PROMPT:
Which rows below contain the string "click" with its case matched exactly? Copy each such line in full.

[Collected data entries]
============

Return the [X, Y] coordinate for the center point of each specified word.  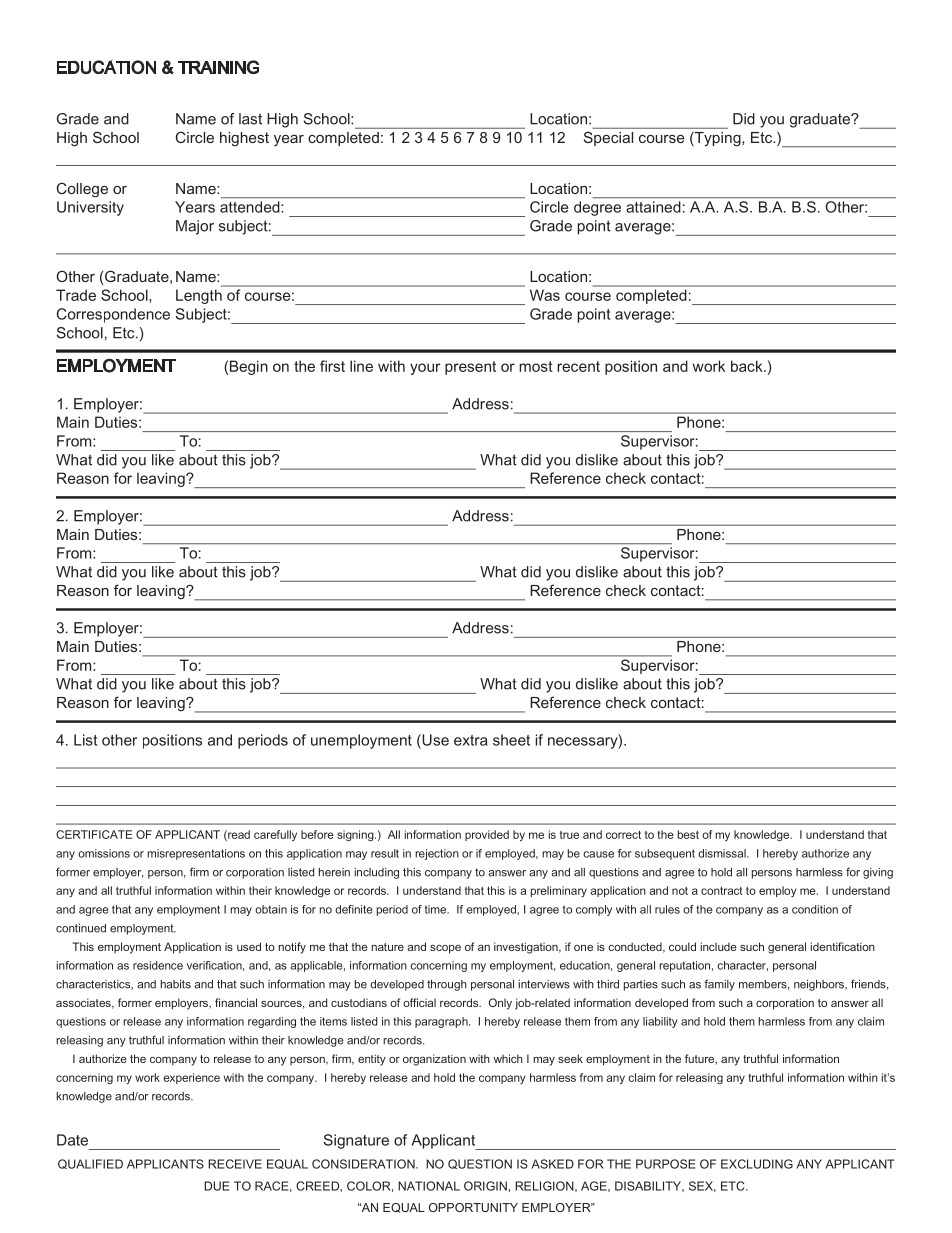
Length [199, 296]
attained [653, 207]
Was [545, 295]
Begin [249, 367]
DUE [217, 1186]
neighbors [820, 985]
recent [578, 366]
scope [445, 949]
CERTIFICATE [94, 834]
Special [608, 139]
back [748, 366]
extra [470, 740]
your [425, 369]
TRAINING [218, 67]
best [688, 834]
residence [158, 965]
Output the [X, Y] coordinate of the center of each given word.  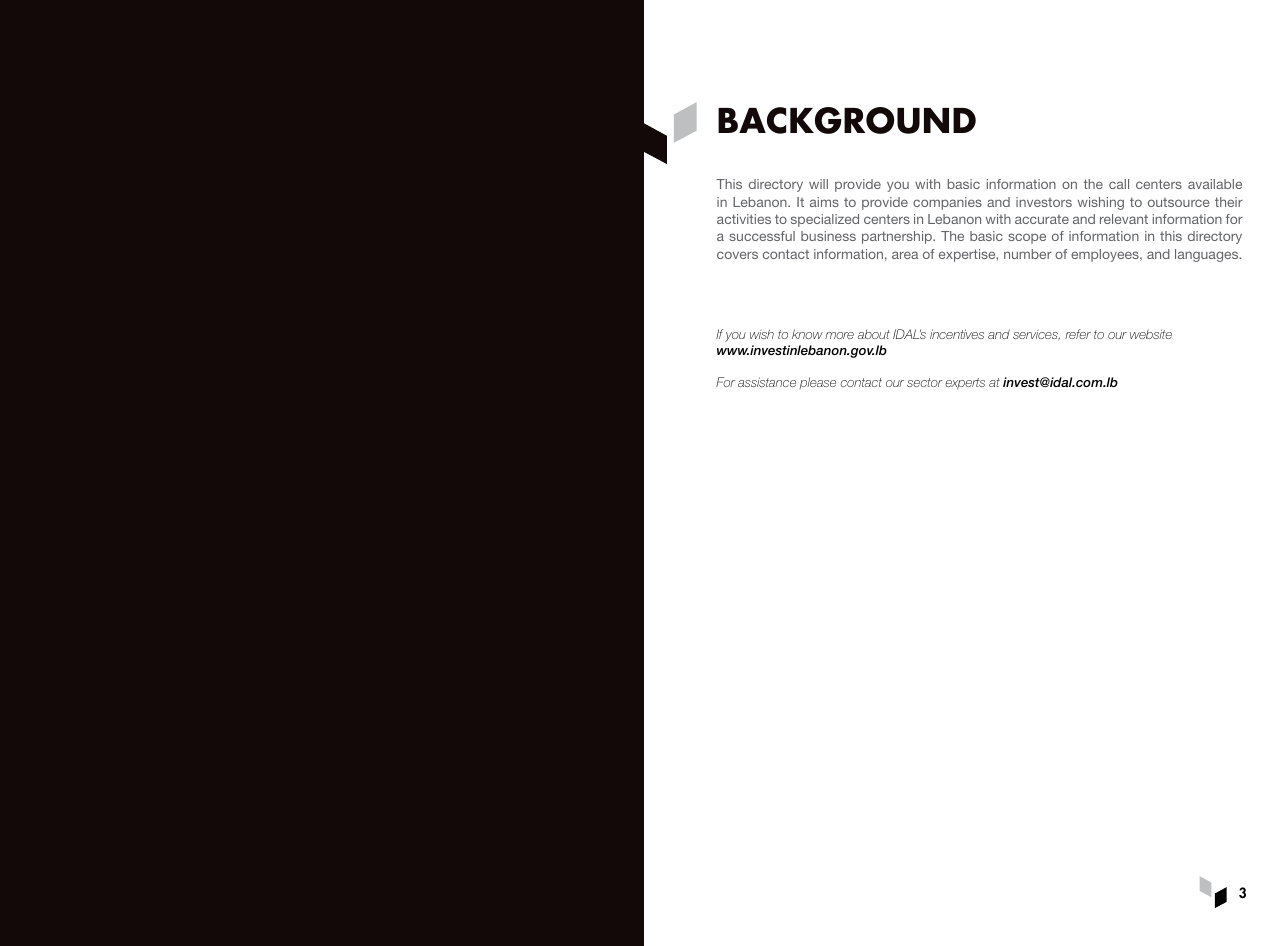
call [1119, 184]
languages [1208, 255]
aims [824, 202]
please [818, 383]
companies [947, 203]
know [807, 334]
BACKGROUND [847, 120]
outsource [1179, 202]
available [1215, 184]
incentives [957, 334]
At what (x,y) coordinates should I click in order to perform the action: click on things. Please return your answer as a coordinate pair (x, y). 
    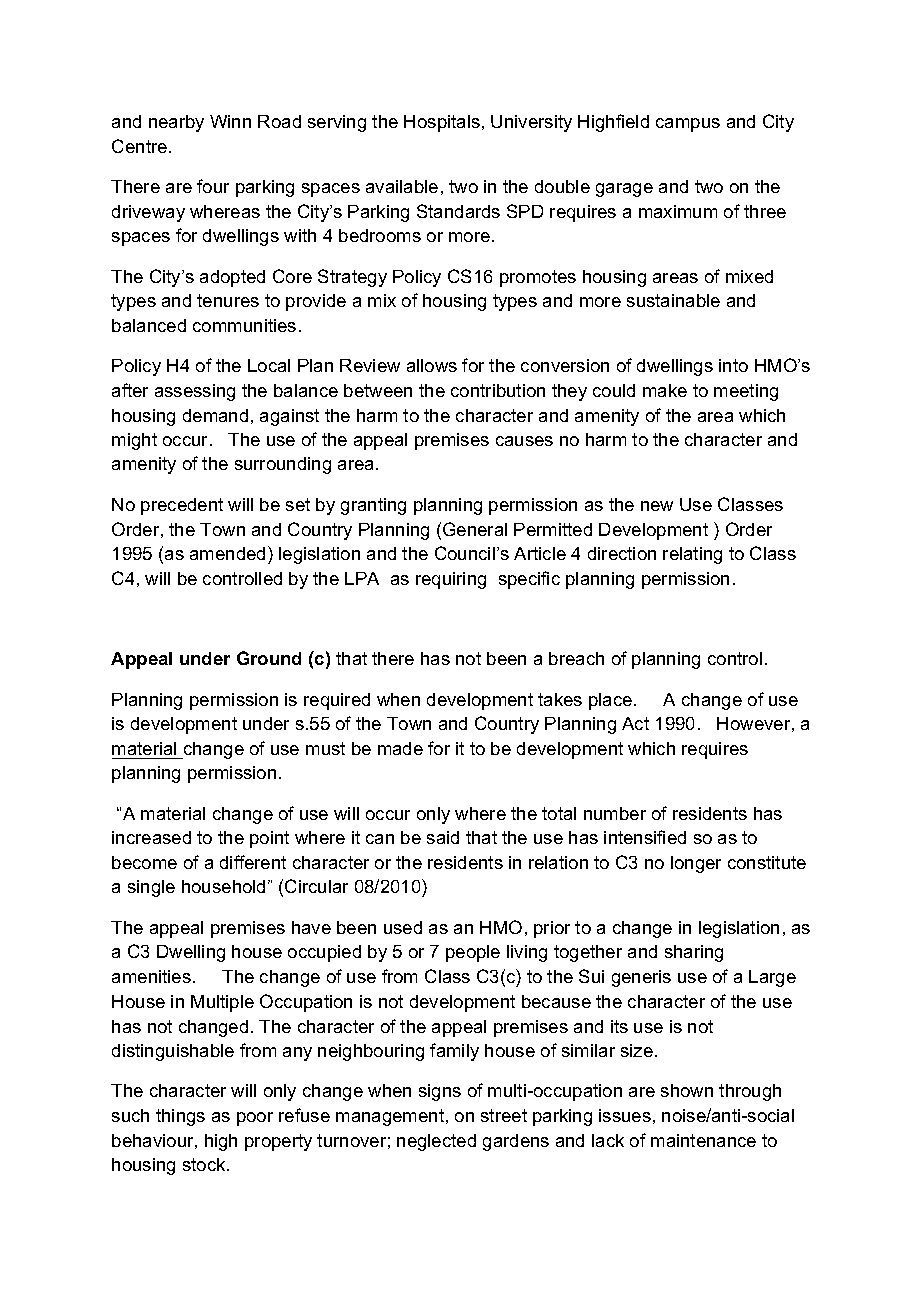
    Looking at the image, I should click on (180, 1117).
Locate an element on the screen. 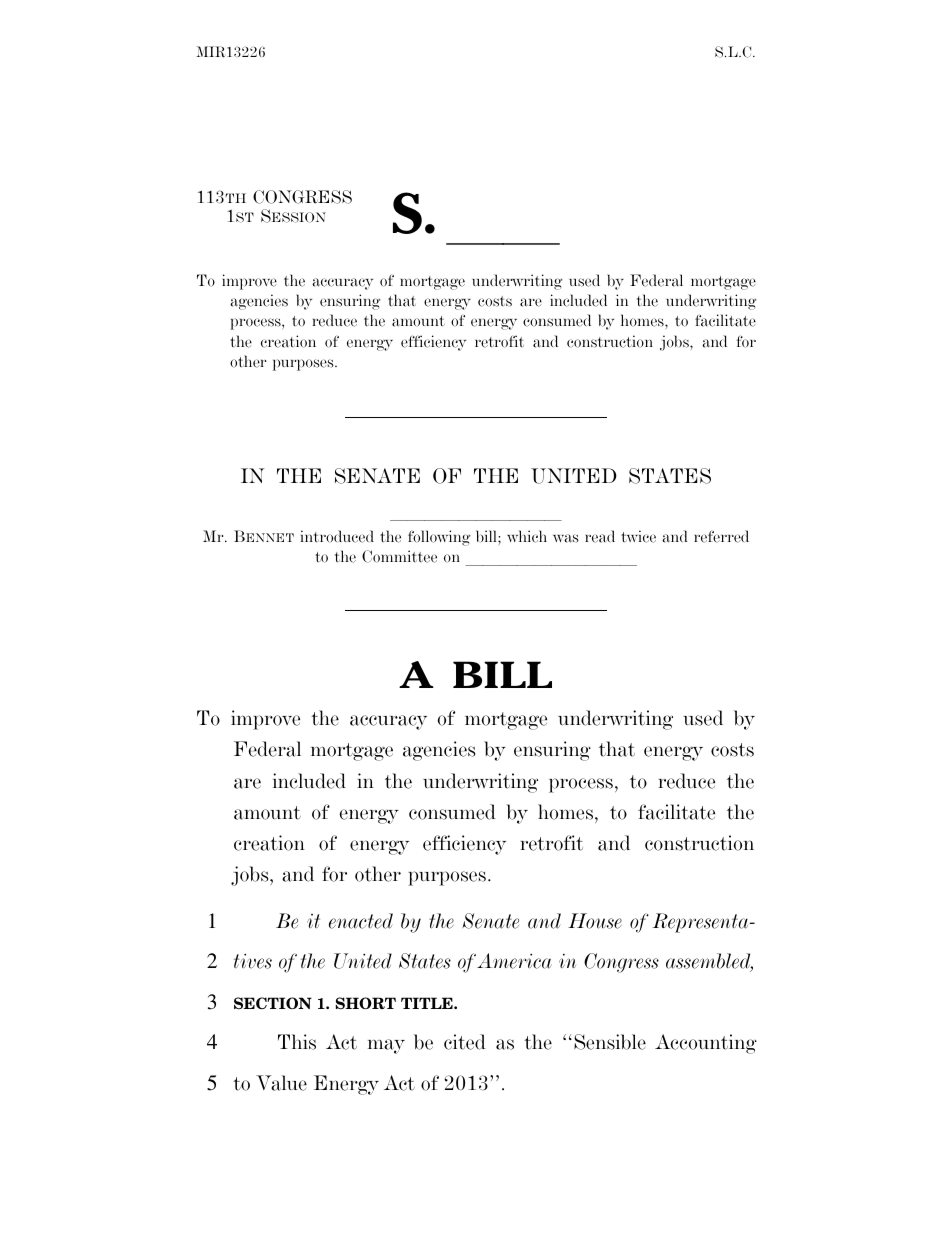 Image resolution: width=952 pixels, height=1233 pixels. twice is located at coordinates (638, 536).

============

TASK ANSWER:
At what (x,y) coordinates should I click in order to perform the action: click on things. Please return your answer as a coordinate pair (x, y). 
    Looking at the image, I should click on (180, 1117).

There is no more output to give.